Crypto winter: what is it and how does it impact investments?

Crypto winter are the long periods in which crypto asset prices are in a downward and lateral trend, with no prospect of growth in the market. Consequently, a crypto winter brings fear and anxiety among investors.

In these moments, the risk of suffering large losses may be greater , but we can also find ways to leverage opportunities. For this reason, it is so important to know the winter periods well to achieve more assertive decision-making.

Today we are going to talk precisely about what crypto winter is, what causes these low phases in cryptocurrencies and how to deal with the cold in the market in the best possible way.

What is crypto winter?

Crypto winter is the name given to a long period of low and lateralization in cryptocurrency prices, in which the feeling of fear, insecurity and uncertainty end up prevailing among investors.

Such periods are also called “ bear market ” and this concept is closely related to cryptocurrency market cycles . This is because the downtrend is dominant during the crypto winter and there is a predominance of bears in the market.

Bears are those investors who attack from the top down, betting on price declines. This means that during the crypto winter, people are more likely to sell crypto assets than buy them. This increases selling pressure and lowers demand, causing further declines.

The term “winter” came to be used to refer to these low periods as an allusion to the season in which, in colder places , there is less abundance and requires greater preparation to survive the cold and the scarcity of resources and crops. .

Therefore, a contrast is made with the bullish periods in which the market is heated and in euphoria.

What Causes Crypto Winter?

Crypto winter is marked by sharp declines in prices and lower trading volume of crypto assets, usually caused by the consequences of a negative macroeconomic scenario.

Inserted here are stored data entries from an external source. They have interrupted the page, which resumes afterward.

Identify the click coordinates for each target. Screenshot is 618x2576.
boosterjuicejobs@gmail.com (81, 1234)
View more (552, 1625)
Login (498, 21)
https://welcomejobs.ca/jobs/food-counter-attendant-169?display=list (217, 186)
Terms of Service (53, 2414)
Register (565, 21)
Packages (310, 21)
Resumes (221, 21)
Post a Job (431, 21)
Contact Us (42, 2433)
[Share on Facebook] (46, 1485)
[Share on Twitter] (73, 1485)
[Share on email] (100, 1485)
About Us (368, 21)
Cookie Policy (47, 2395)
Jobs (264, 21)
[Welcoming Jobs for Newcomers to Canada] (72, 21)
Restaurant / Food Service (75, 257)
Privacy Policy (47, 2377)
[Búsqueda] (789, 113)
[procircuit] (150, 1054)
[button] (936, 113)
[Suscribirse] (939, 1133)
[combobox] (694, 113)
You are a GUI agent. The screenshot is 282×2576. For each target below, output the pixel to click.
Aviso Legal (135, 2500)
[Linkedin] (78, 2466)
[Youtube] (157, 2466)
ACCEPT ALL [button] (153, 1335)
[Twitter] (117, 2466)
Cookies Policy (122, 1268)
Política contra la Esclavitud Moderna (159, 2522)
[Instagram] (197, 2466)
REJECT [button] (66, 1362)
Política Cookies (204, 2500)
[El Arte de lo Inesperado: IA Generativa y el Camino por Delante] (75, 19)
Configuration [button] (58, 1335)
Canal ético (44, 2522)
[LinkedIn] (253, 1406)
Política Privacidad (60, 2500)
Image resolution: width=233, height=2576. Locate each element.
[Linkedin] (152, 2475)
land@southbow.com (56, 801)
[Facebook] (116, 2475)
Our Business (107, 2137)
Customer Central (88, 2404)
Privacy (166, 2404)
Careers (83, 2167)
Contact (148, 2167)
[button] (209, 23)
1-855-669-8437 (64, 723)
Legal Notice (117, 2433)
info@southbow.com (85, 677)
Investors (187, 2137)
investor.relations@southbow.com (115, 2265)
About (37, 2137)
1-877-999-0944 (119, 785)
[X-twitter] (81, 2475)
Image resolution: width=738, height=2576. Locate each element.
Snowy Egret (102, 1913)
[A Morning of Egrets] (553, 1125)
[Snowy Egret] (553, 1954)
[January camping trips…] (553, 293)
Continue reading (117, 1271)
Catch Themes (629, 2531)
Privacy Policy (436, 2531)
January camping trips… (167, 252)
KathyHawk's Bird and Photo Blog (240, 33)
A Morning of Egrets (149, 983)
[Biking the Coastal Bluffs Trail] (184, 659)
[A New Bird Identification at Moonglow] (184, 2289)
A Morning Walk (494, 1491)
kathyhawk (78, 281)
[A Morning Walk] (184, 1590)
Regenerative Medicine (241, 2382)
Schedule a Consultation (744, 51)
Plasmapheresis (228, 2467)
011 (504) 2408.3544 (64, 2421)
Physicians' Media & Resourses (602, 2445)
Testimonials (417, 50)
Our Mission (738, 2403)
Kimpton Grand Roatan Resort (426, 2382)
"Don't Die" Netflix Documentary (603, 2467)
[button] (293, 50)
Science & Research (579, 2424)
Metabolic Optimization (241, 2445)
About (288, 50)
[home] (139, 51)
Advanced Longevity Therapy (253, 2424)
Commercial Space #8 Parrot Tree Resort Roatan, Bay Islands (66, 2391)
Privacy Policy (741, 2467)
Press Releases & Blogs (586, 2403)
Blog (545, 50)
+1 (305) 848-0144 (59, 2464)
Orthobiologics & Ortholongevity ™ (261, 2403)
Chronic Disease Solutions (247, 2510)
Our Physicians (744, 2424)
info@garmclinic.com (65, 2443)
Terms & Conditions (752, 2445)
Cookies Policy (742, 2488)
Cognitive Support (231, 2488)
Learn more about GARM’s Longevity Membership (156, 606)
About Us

As cryptocurrencies are a variable income investment still considered riskier, it is common that in times of uncertainty, investors opt for products considered safer and more stable.

Furthermore, in recent years, the crypto market has shown strong correlation with the American technology stock market. As a result, cryptocurrencies also end up feeling the impacts of economic crises that also affect traditional markets.

What was the last crypto winter period?

The crypto market is going through a period of intense drops that come from the beginning of the year. This scenario has led analysts to consider that the last period of crypto winter is actually happening now.

After the excellent year 2022 for cryptocurrencies, with Bitcoin reaching its all-time high of almost $70k, 2023 has been quite different for the crypto market.

The largest cryptocurrency on the market even recorded its worst quarter in 11 years , with the price falling from the US$45,000 range in early April to US$19,000 at the end of June, which represents a loss of 56.2%. But after all, why is Bitcoin falling so much?

Factors such as the economic context arising from the war in Ukraine, high inflation in several countries, the US monetary policy tightening and the collapse of large projects in the crypto sector such as Terra (LUNA), are examples that have prevented crypto investors from witnessing an optimistic year like 2022.

How to deal with crypto winter in investments?

Now check out some practices that can help you better manage investments during the cold crypto winter:

Risk management

Risk management is used to identify the best strategy to avoid losses and maximize gains. Thus, good risk management can help you protect yourself against any issues that are inherent to the markets or the crypto asset in which you invest.

A portfolio guided by diversification and focused on more solid assets is a way to mitigate the risks that the moment of low and high volatility can offer.

Monitor the macroeconomic scenario

Despite having their own characteristics, the crypto market and the stock exchange have some similarities , such as the fact that both stocks and cryptocurrencies are considered riskier investments than fixed income.

An example of this is the current low of 2022, during which the increase in interest rates by the US Central Bank, in response to high inflation rates, ended up affecting cryptocurrencies as well.

This policy causes a feeling of risk aversion in investors, who end up migrating from variable income investments considered riskier to fixed income, bringing down the price of BTC and other crypto assets.

Therefore, following the macro scenario is a way to get more inputs to analyze the momentum of cryptocurrencies during the crypto winter, better understanding the risks and opportunities.

Emotional intelligence

Planning investments goes far beyond interpreting numbers and graphs and also involves controlling emotions, especially during the crypto winter.

Precisely because it is a period marked by fear and uncertainty, it is common to find investors acting by herd effect , making decisions influenced by the actions of the majority, as an attempt to seek comfort or even out of fear of facing the situation alone.

Most of the time, a generalized decision like selling the entire portfolio trying to circumvent the drop in prices can lead to wrong choices and make the investor deviate from his own investment strategy.

The important thing here is to think rationally in order to know how to separate the wheat from the chaff: the crypto winter offers a new perspective to identify which are the most promising assets in the long term, which in fact manage to sustain themselves in times of downturn and develop even in negative contexts .

Knowing how to take advantage of opportunities

Understanding the dynamics of market cycles and the crypto winter helps to compose a base of information to support decision-making in periods of long declines.

This knowledge facilitates the identification of opportunities to buy falling cryptocurrencies in times of more sudden fluctuations. This way you can make partial contributions of the most solid assets in which you invest, improving your average price. It is also possible to find the best entry times for short-term strategies.